Saturday, May 28, 2016

North Korea Blamed For Biggest Ever Cyber Heist In Bangladesh Bank

Symantec Corp., a cyber security company finds linkage of $81 million heist from Bangladesh Bank reserve with attacks on a Bank in the Philippines and Sony Pictures. The Mountain View based tech giant expresses its doubt through a blog post published on May 26. However, it has neither disclosed name of the Philippines bank nor clarified whether any fraudulent fund transfer has taken place.
The Federal Bureau of Investigations (FBI) has accused North Korea for perpetrating the attack on Sony’s Hollywood studio that took place in 2014. Mandiant, another cyber security company has found instances of penetration by the hackers in several banks of Southeast Asia while probing the Bangladesh Bank heist, reports Reuters quoting one of its senior executives.
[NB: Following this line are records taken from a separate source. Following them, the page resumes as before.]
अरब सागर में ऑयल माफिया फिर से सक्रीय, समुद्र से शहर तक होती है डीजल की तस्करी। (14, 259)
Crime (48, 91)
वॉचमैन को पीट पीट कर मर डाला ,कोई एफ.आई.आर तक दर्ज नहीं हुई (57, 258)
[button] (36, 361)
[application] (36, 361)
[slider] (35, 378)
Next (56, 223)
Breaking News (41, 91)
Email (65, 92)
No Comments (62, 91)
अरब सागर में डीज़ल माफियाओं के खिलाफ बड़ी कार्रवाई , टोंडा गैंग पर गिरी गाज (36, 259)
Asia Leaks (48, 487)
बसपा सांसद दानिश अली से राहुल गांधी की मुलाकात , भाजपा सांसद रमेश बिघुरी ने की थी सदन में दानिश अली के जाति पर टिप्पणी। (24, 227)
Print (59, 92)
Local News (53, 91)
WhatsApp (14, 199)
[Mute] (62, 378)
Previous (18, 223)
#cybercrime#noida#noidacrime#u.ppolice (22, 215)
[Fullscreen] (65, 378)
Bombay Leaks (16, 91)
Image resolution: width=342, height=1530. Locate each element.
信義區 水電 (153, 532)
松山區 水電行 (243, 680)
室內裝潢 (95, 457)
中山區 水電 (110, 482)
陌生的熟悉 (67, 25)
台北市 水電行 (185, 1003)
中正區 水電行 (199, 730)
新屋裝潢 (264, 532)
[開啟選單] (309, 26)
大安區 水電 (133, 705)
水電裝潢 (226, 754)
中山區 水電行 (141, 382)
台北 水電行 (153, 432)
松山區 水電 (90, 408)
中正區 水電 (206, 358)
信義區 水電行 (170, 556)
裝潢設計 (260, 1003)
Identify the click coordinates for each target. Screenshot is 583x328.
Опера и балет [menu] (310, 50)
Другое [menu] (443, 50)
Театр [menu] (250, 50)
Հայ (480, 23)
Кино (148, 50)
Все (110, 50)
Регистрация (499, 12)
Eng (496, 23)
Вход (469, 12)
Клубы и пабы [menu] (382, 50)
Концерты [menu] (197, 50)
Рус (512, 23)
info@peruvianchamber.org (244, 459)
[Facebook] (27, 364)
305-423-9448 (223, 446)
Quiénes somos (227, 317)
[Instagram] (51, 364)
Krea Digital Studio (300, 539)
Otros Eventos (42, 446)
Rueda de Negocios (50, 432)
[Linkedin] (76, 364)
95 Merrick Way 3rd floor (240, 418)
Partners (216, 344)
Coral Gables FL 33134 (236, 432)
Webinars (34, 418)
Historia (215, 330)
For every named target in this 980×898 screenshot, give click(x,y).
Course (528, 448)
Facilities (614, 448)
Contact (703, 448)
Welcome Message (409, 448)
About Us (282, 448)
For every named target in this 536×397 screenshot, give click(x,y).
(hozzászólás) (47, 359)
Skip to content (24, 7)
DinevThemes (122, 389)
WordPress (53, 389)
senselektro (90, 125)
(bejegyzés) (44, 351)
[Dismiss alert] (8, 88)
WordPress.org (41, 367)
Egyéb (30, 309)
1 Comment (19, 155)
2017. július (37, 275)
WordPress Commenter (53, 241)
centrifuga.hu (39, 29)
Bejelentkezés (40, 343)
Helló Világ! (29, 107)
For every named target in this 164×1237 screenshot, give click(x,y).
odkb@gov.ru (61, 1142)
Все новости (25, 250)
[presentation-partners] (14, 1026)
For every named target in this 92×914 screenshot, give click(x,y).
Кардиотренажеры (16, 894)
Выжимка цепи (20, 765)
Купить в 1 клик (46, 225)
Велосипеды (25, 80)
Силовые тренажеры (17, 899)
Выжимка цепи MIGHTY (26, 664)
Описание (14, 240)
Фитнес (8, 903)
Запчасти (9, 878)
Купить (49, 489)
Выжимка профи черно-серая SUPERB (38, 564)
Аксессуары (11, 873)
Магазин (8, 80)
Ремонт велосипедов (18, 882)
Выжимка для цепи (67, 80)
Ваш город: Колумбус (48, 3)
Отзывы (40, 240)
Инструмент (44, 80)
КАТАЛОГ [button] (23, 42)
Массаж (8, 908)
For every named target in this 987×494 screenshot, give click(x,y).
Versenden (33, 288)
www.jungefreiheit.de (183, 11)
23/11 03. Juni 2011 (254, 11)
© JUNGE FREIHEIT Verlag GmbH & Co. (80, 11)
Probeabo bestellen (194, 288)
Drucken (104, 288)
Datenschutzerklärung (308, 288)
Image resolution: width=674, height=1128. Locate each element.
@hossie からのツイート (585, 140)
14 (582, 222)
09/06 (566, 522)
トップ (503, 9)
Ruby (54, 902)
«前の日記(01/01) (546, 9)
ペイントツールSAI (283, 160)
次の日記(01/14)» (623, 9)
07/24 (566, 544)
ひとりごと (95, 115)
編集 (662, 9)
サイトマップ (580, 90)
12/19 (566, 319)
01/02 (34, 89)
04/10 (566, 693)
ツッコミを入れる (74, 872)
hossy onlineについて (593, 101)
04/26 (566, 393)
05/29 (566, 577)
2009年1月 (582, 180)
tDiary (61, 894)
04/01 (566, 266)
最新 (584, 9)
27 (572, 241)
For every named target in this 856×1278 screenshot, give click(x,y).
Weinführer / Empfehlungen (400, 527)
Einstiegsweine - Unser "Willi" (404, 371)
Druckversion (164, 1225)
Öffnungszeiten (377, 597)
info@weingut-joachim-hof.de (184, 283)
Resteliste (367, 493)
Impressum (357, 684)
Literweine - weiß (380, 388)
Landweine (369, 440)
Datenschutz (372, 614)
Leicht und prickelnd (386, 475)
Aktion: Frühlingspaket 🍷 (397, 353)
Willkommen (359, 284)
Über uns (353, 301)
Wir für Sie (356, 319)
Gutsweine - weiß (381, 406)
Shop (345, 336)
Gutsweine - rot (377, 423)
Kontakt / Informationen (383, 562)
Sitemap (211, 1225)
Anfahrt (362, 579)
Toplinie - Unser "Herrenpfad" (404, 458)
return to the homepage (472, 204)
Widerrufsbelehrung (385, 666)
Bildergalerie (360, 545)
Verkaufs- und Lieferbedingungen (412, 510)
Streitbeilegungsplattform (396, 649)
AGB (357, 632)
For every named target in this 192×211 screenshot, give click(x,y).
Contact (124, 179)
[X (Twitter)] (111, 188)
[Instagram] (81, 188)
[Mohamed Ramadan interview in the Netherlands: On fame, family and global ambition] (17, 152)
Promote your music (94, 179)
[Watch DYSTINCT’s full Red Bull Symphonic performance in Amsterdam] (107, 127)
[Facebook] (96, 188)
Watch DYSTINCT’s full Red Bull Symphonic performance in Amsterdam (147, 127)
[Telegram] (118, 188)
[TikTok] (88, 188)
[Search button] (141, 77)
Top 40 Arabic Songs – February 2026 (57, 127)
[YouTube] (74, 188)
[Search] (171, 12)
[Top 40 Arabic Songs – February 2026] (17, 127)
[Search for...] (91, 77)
Meanwhile, Bangladesh Police has brought into light another cold case that took place three years back in state owned Sonali Bank. The hackers have successfully transferred $250,000 from the largest commercial bank in Bangladesh wherein similar method has been applied in persuading for transferring fund, according to a report published in The Wall Street Journal.
The hackers have allegedly deployed a rare piece of code in Bangladesh Bank heist which has been observed only in two previous cases. Researchers in Symantec represent the hacking attack at Sony Pictures in December 2014 and attacks on banks and media companies in South Korea in 2013 as the prior instances. North Korea has been blamed for the attacks by the US and South Korea although both of them have failed to produce any proof verifying their allegations, reports The New York Times.  
If North Korea is hold responsible for the previous attacks, then the nation is also to be blamed for the recent bank attacks, argues Eric Chein, a security researcher for Symantec. He appears first in detecting use of identical codes across all these attacks. The cyber security researcher refers Bangladesh Bank heist as the first ever money swindling by any nation-state in recent years.
North Korea has been compelled to remain out of the global financial system following consecutive UN sanctions and desperately hunting for money, informs Herb Lin, the senior research scholar for cyber policy and security at Stanford University’s Center for International Security and Cooperation and a fellow at Stanford’s Hoover Institution. Counterfeiting international currencies or committing cyber crimes by North Korea doesn’t at all surprise Lin.